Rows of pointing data
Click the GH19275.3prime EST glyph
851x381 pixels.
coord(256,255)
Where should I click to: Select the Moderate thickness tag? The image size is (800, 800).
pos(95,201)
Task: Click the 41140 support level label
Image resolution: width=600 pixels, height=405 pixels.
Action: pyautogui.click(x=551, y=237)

==

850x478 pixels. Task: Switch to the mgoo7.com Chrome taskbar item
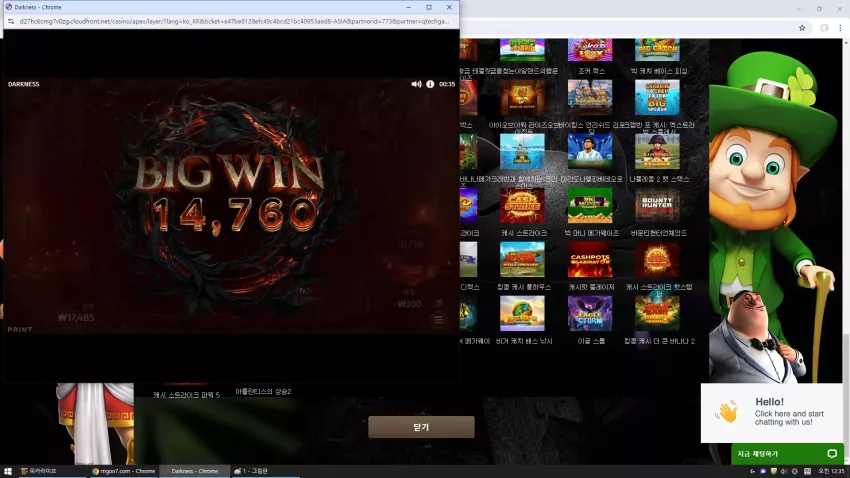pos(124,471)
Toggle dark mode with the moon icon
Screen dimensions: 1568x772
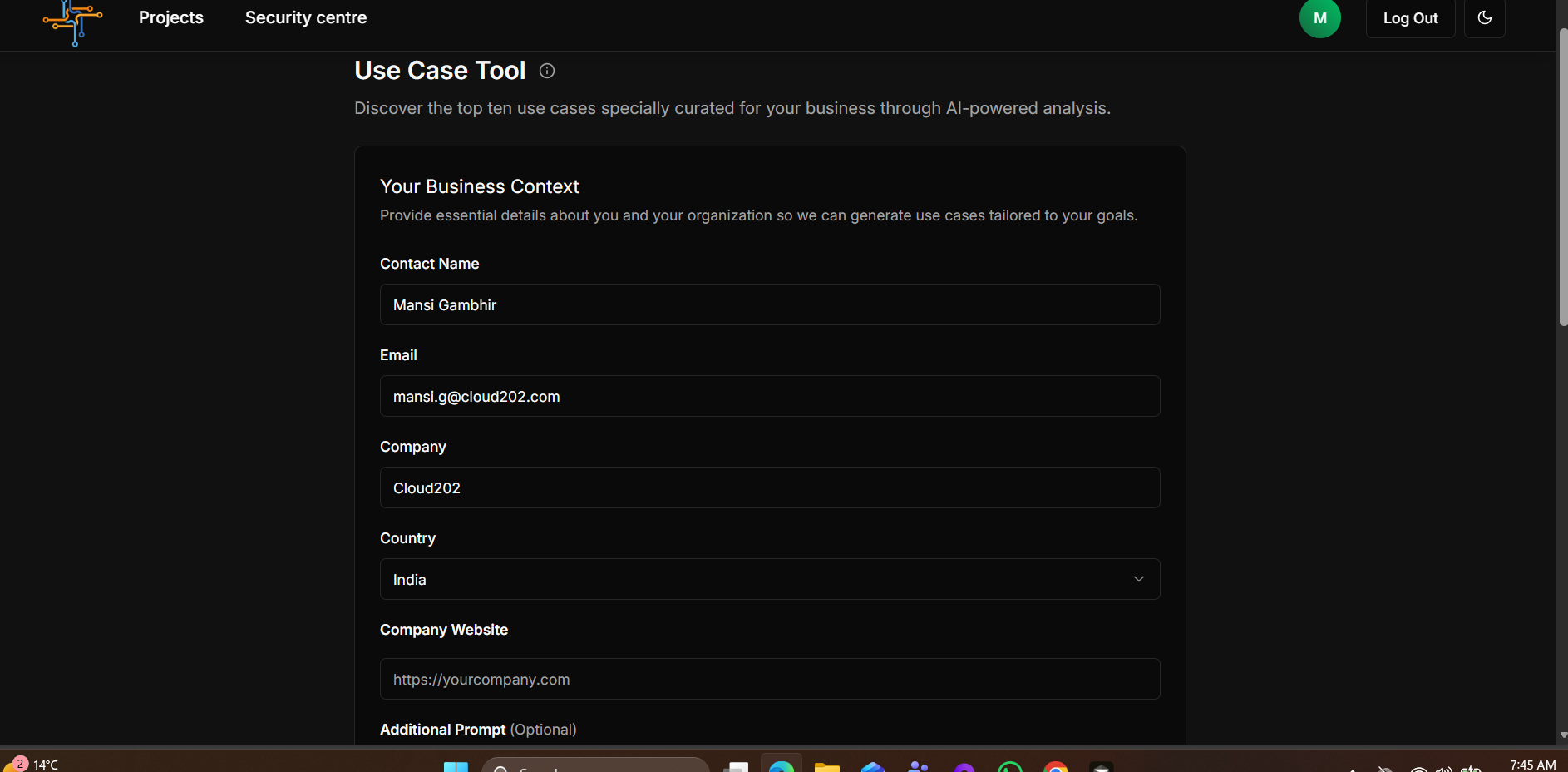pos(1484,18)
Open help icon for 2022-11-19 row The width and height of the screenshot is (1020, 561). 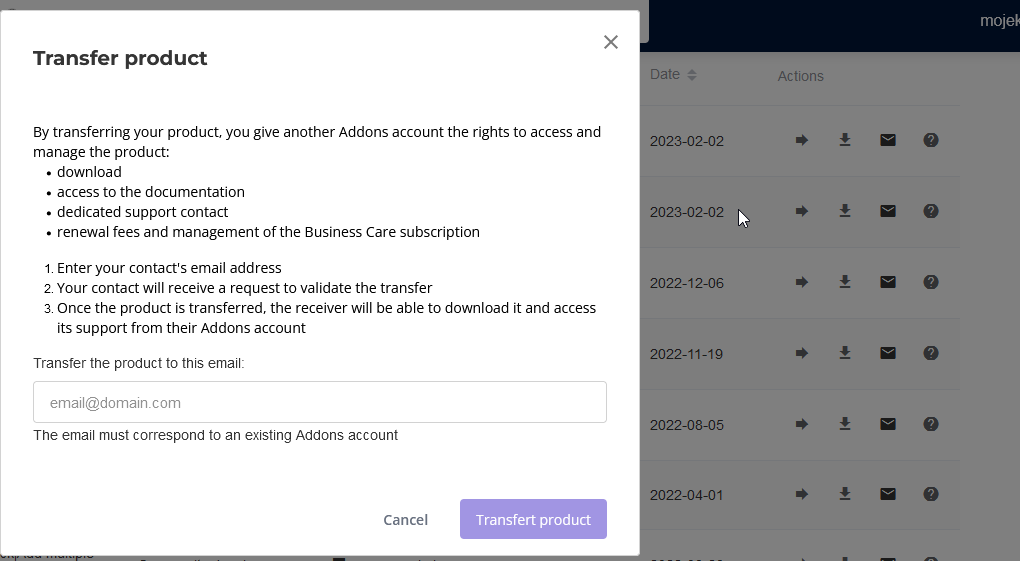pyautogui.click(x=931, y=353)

* * *

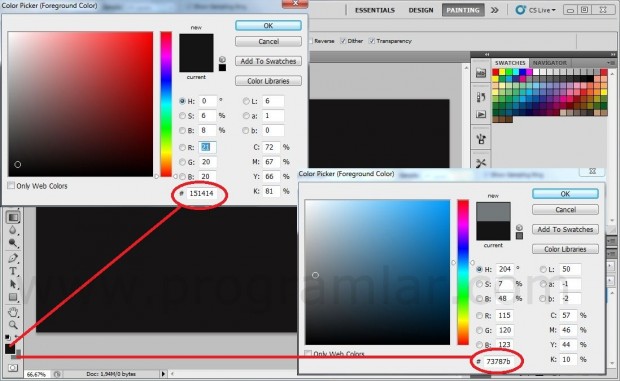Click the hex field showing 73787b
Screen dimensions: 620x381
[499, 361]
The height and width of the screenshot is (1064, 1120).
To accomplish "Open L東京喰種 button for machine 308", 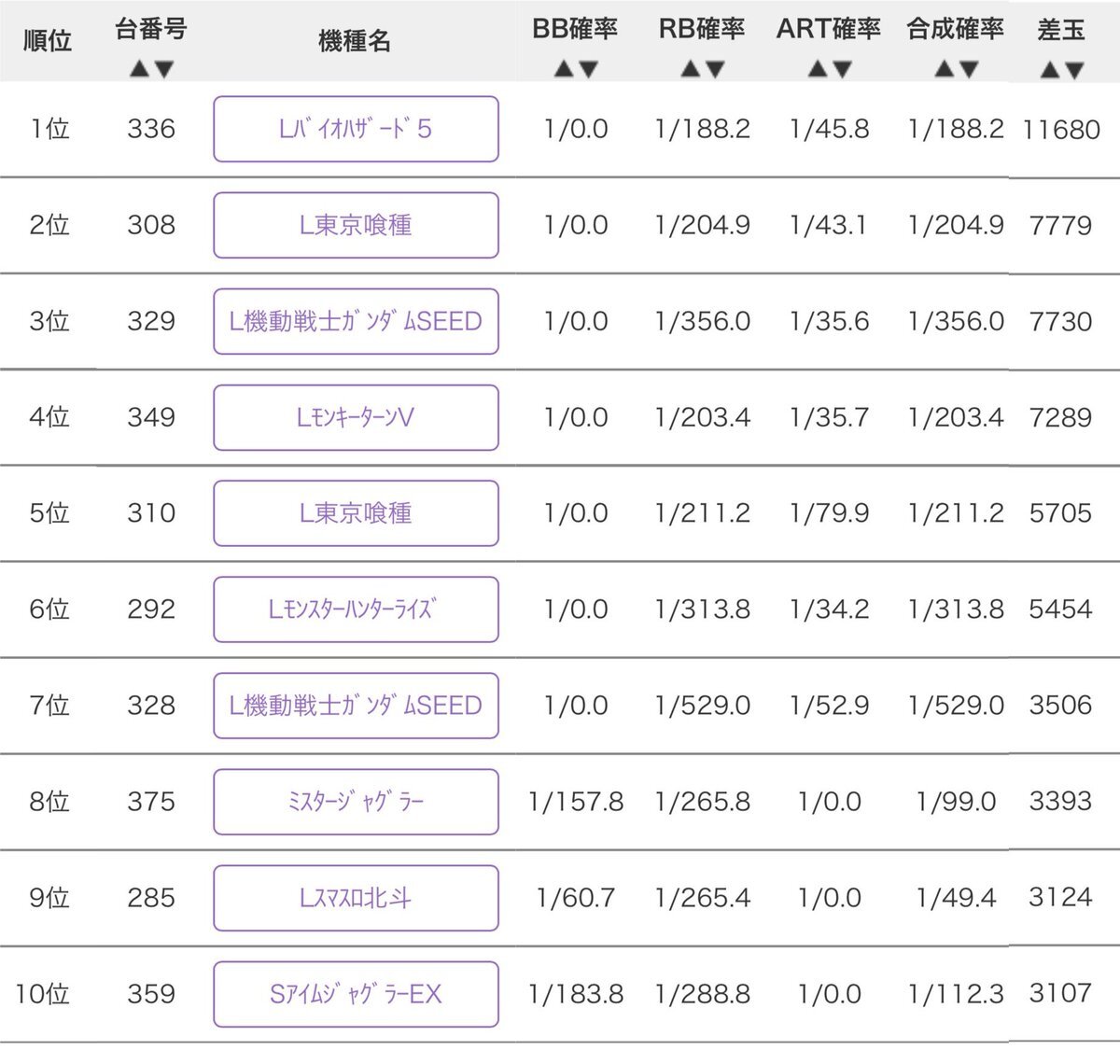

▸ **What to work on**: Rewrite everything from the line containing "Where should I" down through the line containing "Action: pyautogui.click(x=551, y=237)" as a two-column CSV with the headers instruction and coordinates. Give one CSV line for each row, with its text and its answer each in a single quoted field and any line breaks replaced by spaces.

▸ **Correct answer**:
instruction,coordinates
"Where should I click to: Select the Moderate thickness tag? The image size is (800, 800).","pos(95,201)"
"Task: Click the 41140 support level label Image resolution: width=600 pixels, height=405 pixels.","Action: pyautogui.click(x=551, y=237)"